A switch from parametric to nonparametric methods is sometimes perceived as a rejection of all assumptions. Such a perception can be hazardous. While the original parametric assumption is actually neglected, many researchers continue to act like the implicit consequences of this assumption are still valid.
Since normality is the most popular parametric assumption, I would like to briefly discuss connected implicit assumptions that are often perceived not as non-validated hypotheses, but as essential properties of the collected data.
Assumption: the underlying distribution is light-tailed; the probability of observing extremely large outliers is negligible. Fortunately, the biggest part of robust statistics is trying to address violations of these assumptions.
Assumption: the distribution is unimodal; no low-density regions in the middle part of the distribution are possible. When such regions appear (e.g., due to multimodality), most classic estimators may stop behaving acceptably. In such cases, we should evaluate the resistance to the low-density regions of the selected estimators.
Assumption: the distribution (including the tails) is absolutely symmetric; the skewness is zero. The side effects of assumption violation are not always tangible. E.g., the classic Tukey fences are implicitly designed to catch outliers in the symmetric case. While this method is still applicable to highly skewed distributions, the discovered outliers may significantly differ from our expectations.
Assumption: the underlying distribution continues and therefore, no tied values in the collected data are possible. Even if the true distribution is actually a continuous one, discretization may appear due to the limited resolution of the selected measurement devices.
Assumption: in any collected sample, we have at least two different observations. In real life, some distributions can degenerate to the Dirac delta function, which leads to zero dispersion.
Assumption: all values from \(-\infty\) to \(\infty\) are possible. This assumption may significantly reduce the accuracy of the used estimator since they do not account for the actual domain of the underlying distribution. The classic example is the kernel density estimation based on the normal kernel that always returns the probability density function defined on \([-\infty; \infty]\).
Assumption: observations are independent of each other. In real life, the observations can have hidden correlations that are so hard to evaluate that researchers prefer to pretend that all the measurements are independent.

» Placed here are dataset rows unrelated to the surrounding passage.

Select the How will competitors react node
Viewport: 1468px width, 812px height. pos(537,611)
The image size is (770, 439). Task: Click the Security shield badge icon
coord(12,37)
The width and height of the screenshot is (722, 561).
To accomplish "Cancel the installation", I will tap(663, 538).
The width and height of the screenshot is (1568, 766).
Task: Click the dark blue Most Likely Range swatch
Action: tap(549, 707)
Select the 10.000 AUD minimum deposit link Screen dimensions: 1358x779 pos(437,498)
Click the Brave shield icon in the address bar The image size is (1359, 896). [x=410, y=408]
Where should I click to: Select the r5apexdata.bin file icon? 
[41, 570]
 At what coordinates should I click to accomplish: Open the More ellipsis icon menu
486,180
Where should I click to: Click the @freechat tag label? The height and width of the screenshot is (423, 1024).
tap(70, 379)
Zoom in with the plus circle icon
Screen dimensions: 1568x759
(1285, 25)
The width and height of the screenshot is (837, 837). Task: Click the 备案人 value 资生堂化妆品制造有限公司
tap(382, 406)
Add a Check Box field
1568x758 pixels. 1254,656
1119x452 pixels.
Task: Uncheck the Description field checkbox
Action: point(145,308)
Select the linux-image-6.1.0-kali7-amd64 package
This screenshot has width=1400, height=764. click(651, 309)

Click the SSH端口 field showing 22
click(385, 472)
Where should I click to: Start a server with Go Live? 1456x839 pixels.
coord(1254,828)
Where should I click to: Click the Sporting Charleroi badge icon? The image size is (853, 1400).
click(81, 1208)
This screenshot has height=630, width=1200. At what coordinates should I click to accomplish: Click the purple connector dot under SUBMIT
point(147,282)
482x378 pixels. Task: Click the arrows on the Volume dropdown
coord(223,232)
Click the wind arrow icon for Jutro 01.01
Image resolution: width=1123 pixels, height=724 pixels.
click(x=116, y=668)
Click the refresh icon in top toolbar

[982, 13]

Assumption: the properties of the distribution do not change over time. The old Greek saying goes “You can’t step in the same river twice” (attributed to Heraclitus of Ephesus). But can you draw a sample from the same distribution twice? For the sake of simplicity, researchers often tend to neglect variable external factors that affect the distribution. However, the real world is always a fluke.
Assumption: the collected samples always contain at least two observations. Sometimes, we have to deal with samples that contain a single element (e.g., in sequential analysis). In such a case, equations that use \(n-1\) in a denominator stop being valid.
I believe that it is important to think and speculate about the behavior of the statistical methods in corner cases of violated assumptions. Clear explanations of how to handle these corner cases for each statistical approach help to implement reliable automatic analysis procedures following the principles of defensive statistics.